We use two resources. We use Keeping Current Matters, which my agents really like, with Steve Harney. It's once a month, and he's got a bunch of different tools. They actually have a blog as well.

Then we use Clarus Market Metrics. This is the one where there's pricing and market analysis. You can get very specific. I highly recommend it, but in some markets it's not available.

Game-Changing Pricing Analysis

This is a game changer. Let me go to "Pricing Analysis," and I'll show you the one slide that is a game changer for getting properties priced properly. You can target by zip code, price range based on what they think the home's worth and what they think it's worth, and then we just do a search.

There's one chart in here in particular that usually tells exactly the story you need to tell. When I was giving listings - and this is with regard to pricing - our process is we prep for the appointment, do the seller interview, all that ahead of time. Pre-list packet goes out, the listing agent gets to the door, they do the walk-through, they build rapport (the only reason to do the walk through).

We don't pick on the property. We sit down, and then we get into the market and show them that we're the expert.

There's a series of other slides. There's market dynamics and pricing analysis. You talk about inventory and absorption and all that good stuff. But this one is one you'll come back to over and over again.

What to Tell Sellers

This tells the story exactly the way you want it to. You'll say, "Mr. Seller, let me go through this. There's 3 outcomes here. You could be a dot that's not filled in, someone that's listed their home for sale and sold it without requiring a price reduction. Then you could be a filled-in dot - so they sold their home, but they had to have a price reduction. Or you could not be a dot at all on here. There's a full 50% of houses that are listed that don't make it on this chart in terms of selling during their listing period.

"Let's look at the data here. For sellers that price their property correctly, they priced their property at an average of $424,000, sold for $417,000 (1.6% off their original asking price), in 33 days with no price reductions. For those that missed the price out of the gate that cheated on the high side, they priced their home almost at $450,000, so $25,000 higher. They sold it for almost exactly the same amount, but 7% off the original asking price. It took them 3 times as long to sell, and they had 2 price reductions on average."

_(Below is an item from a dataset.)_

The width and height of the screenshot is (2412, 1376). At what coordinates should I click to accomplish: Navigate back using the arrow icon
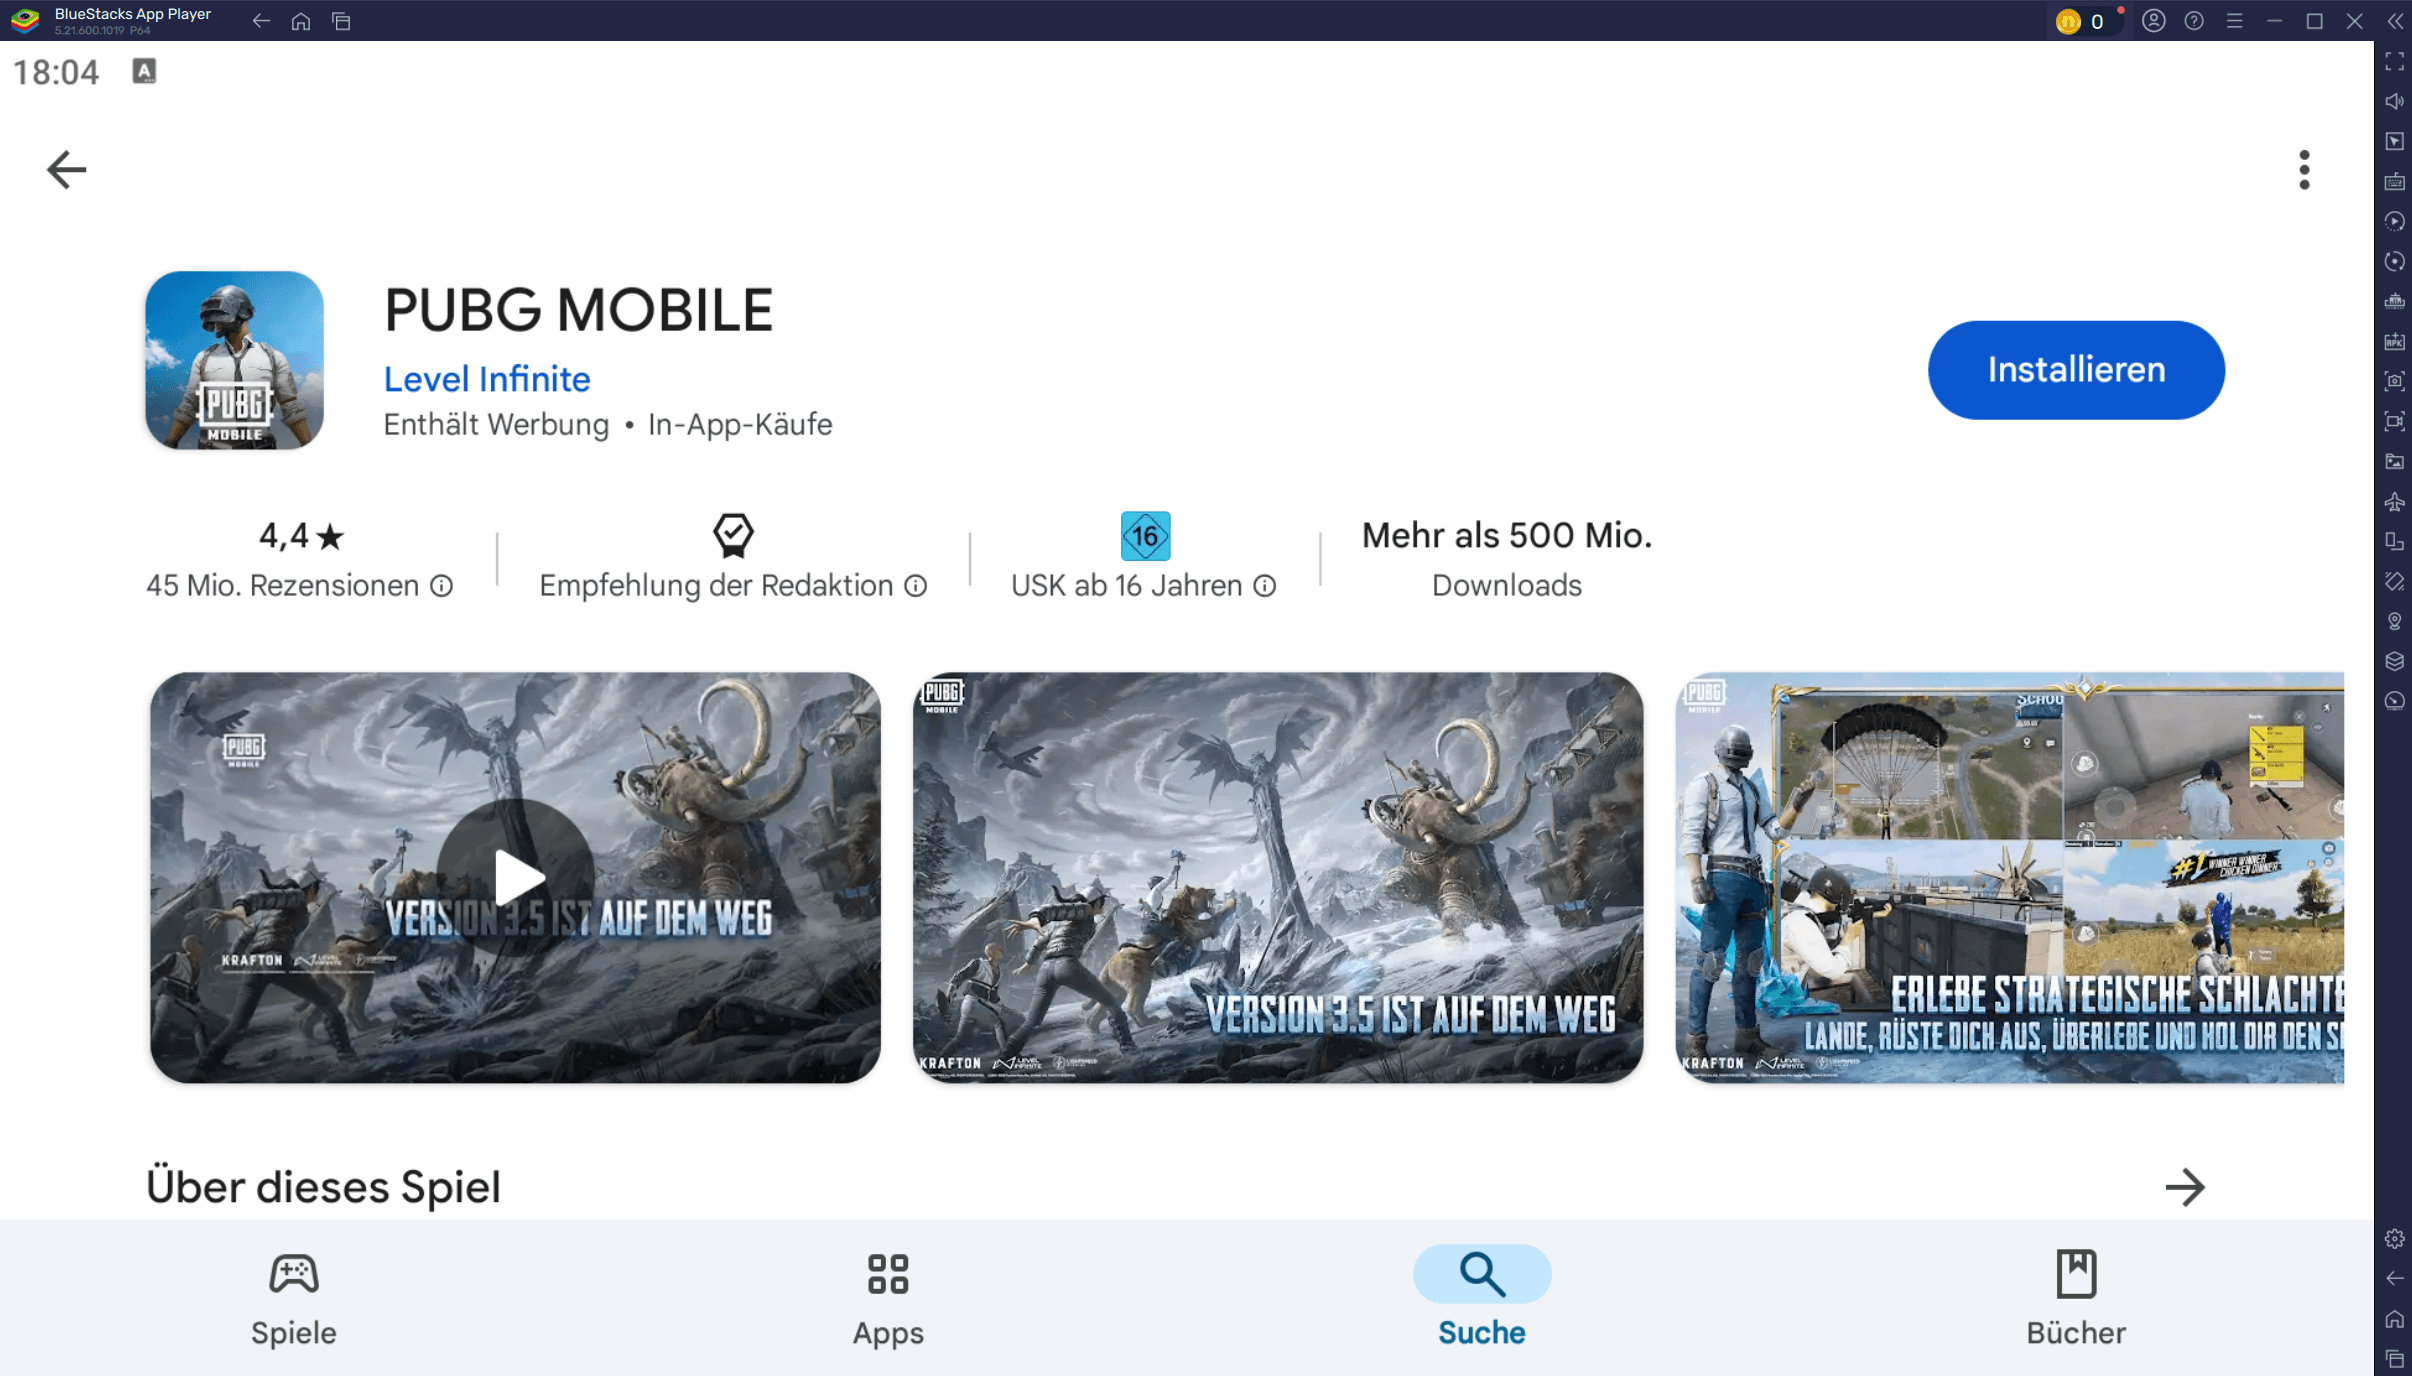[x=65, y=169]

So off script here, the good thing about that is saying, "We can choose one of 2 paths. We want to have a successful outcome. If we don't get the interest we need, if we don't get the showings, we have to respond. We have to get our price changed. If we miss it out of the gate, and we don't get an offer close to our asking price, we've got to on average reduce it 2 times to get it sold. Or, we could not even be a dot on this chart, which is not the outcome that we want. Either way, you're gonna get the same price for the property."

They just started adding this, and sometimes it doesn't, but this data shows that they actually got less. For the properties that sold, it turns out that this batch of 23 homes were bigger and sold for less per square foot.

This is a powerful chart. If you can get Clarus Metrics in your market, you've got to get it. It's got a bunch of other charts, but this chart is the one you're gonna keep in front of you as you're pricing your home. As they're making that bad decision to overprice their home at $450,000 - the numbers don't always work out where you can use them, but sometimes they do.

You can say, "Okay, I'm not going to lose this listing over price. But if the market doesn't respond, we know the path that we're on. Can we at least agree on that?"

Then at least you can set them up and be honest, but not lose the listing. This helps educate them on the process, that there is no magic. There's no way to get a buyer to come in and overpay for a property when real estate is a pretty efficient market.